2. Die grossen Länder wie Deutschland oder England haben einen viel grösseren Markt / Bevölkerung als mittlere und kleine Länder wie die Schweiz. Somit haben sie automatisch mehr Zuschauer im Stadion und am TV und damit mehr Geld. Mit diesem Geld kaufen sie gute Fussballer im Ausland, was ihre Attraktivität auch für ausländische und Übersee-TV-Märkte weiter erhöht.
3. Teams, die national eine gute Rangierung erreichen, können an einem zweiten Wettbewerb (der UEFA) teilnehmen und damit zusätzliches Geld verdienen, womit sie ihre nationale Vorherrschaft zementieren können.
4. Auf Druck der Ligen aus grossen Ländern hat mit der Zeit die Grösse des TV-Marktes eine immer grössere Rolle bei der Verteilung der UEFA-Gelder eingenommen. Was Punkt 2 weiter verstärkt.
Was wäre die Lösung? Wie ich schon länger schreibe - eine Europaliga oder gar Weltliga unter der FIFA bzw. UEFA. Eine Fortsetzung der Fussballpyramide nach oben, mit Auf- und Abstieg. Alle Klubs aller Länder können am globalen Markt partizipieren. Es bleibt dann nur noch die Ungleichheit Nummer 1 bestehen (unterschiedliche Grösse der Agglomerationen). Das ist verkraftbar und im TV-/Internet-Zeitalter auch nicht mehr so gewichtig, wie früher. Die anderen Ungleichheiten würden eliminiert.

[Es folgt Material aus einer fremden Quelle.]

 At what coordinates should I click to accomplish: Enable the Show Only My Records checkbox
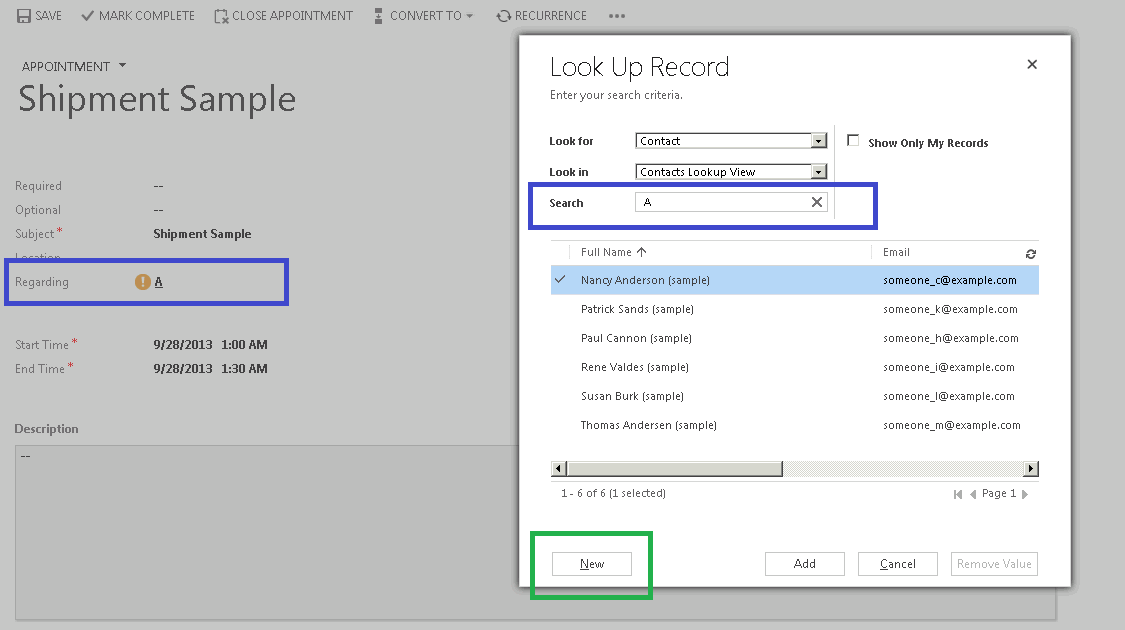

Ein weiteres grosses Thema ist die Organisationsstruktur und Besitzverhältnisse der Klubs. Es gibt ja gute Gründe, warum man die Vereine in AG's umgewandelt hat. Das hat schon stark zur Professionalisierung und grösseren Transparenz beigetragen. Früher in den Vereinen wurde extrem viel hintenrum gemischelt und amateurhaft gearbeitet. Ein Mehrheitsbesitzer ist aber ein Klumpenrisiko. Wenn man einen Guten erwischt, dann ist es super. Wenn man einen Schlechten erwischt, dann eine Katastrophe. Ein breit abgestützter Verein ist in der Regel irgendwo zwischendrin. Viele Köche verderben den Brei, man dreht sich häufig im Kreis, stürzt aber auch nicht komplett ab. Ob 50+1 letztendlich unter dem Strich eher positiv oder negativ ist, ist für mich zur Zeit eine offene Frage. Aber man kann eine breite Abstützung ja auch durch eine breite Streuung der Aktien erreichen.